HOME LOANS, INDUSTRY NEWS
August 7th, 2008

A U.C. IRVINE study, published July 30,2008, points to a credit market shift in 2003 as a reason for the run-up in home prices starting in 2003. Up to now, critics have pointed the finger at loaning money to borrowers with less-than-perfect-credit as the main culprit in the unsustainable inflation of home prices that eventually caused the burst of the real estate and lending bubbles. Now it is believed the considerable pullback by government-sponsored enterprises (GSE’s) including FANNIE MAE and FREDDIE MAC in 2003 caused the credit market to switch to riskier, more aggressive loans. The pullback was caused by political, regulatory and economic factors including accounting irregularities that eventually led to resignations by senior officers which caused these two entities to slow their lending volume.

The vacuum was filled by private funding, in the form of asset-backed securities and residential mortgage-backed securities as the prevalent source of mortgage capital. This new credit environment fostered looser underwriting standards and increased tolerance for riskier, high-yield loan products. We are all familiar with the interest only, adjustable-rate mortgages with low initial “teaser” rates, loans that did not require income verification and non-owner occupied investor loan products. The easy money lending market, where just about anyone with a heartbeat could borrow money, led to record increases in mortgage volume, pushing home prices skyward with momentum characteristic of a bubble.
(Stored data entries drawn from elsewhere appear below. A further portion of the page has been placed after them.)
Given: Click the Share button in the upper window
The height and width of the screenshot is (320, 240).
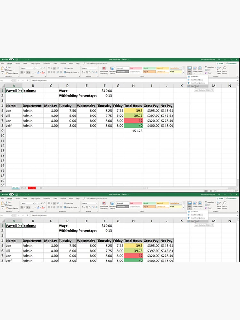Looking at the screenshot, I should tap(220, 64).
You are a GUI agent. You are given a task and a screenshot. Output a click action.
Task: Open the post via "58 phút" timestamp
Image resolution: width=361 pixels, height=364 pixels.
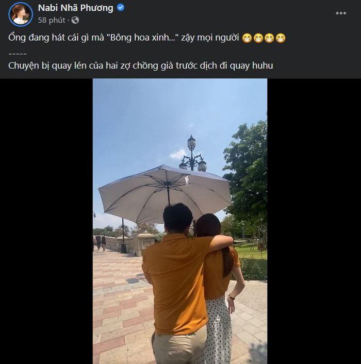coord(52,20)
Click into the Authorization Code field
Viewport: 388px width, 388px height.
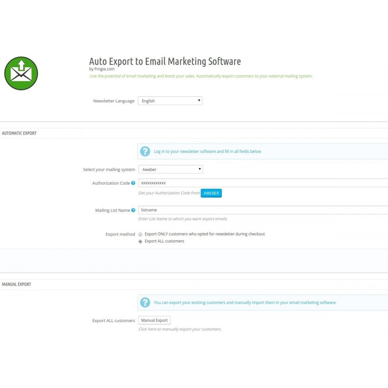[x=263, y=183]
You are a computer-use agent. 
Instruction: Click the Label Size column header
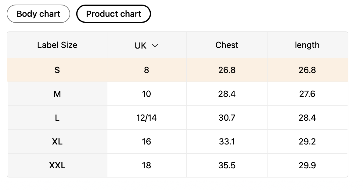click(57, 45)
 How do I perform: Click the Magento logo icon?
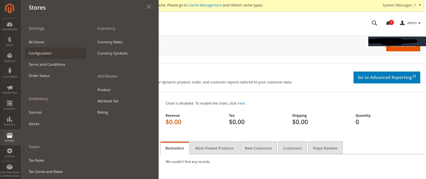pyautogui.click(x=10, y=9)
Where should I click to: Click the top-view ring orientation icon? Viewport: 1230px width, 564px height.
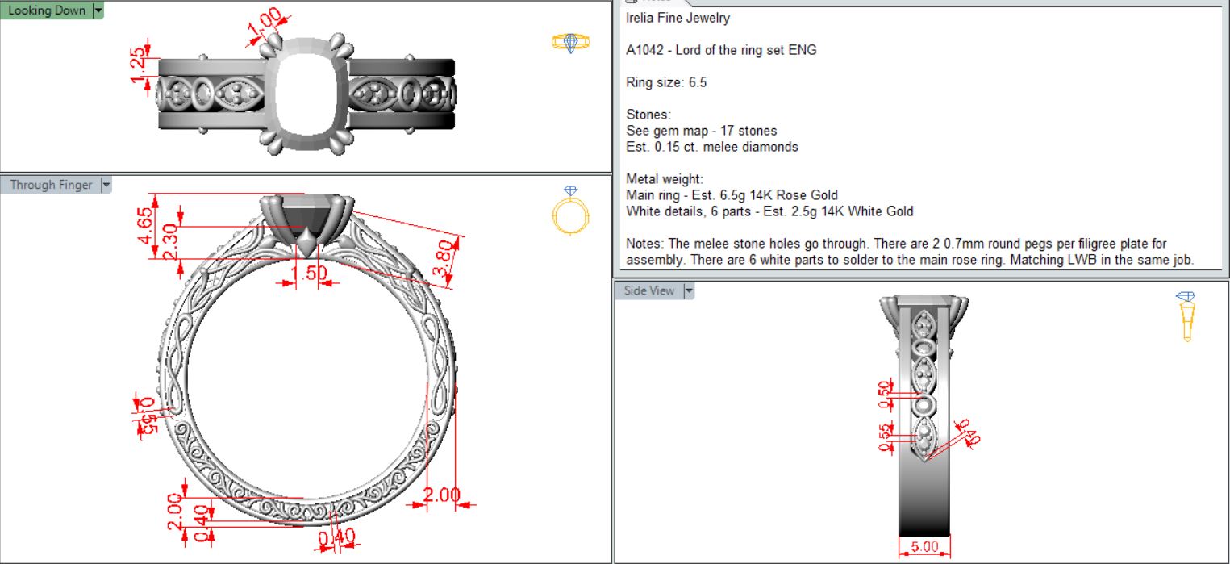[571, 43]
The researchers also determined that interest rates did not significantly affect house prices. This finding defies conventional wisdom that ties mortgage rates directly to the monthly cost of housing and an effect on purchase prices. The lesson to be learned is government can have a major role in shaping financial markets in the future. Prior to 2003, rising home prices could be explained by economic fundamentals, such as low unemployment rates, increases in income and population growth. During these times FANNIE MAE and FREDDIE MAC issued and purchased conforming, conventional mortgage-backed securities providing a stable source of funds for lenders.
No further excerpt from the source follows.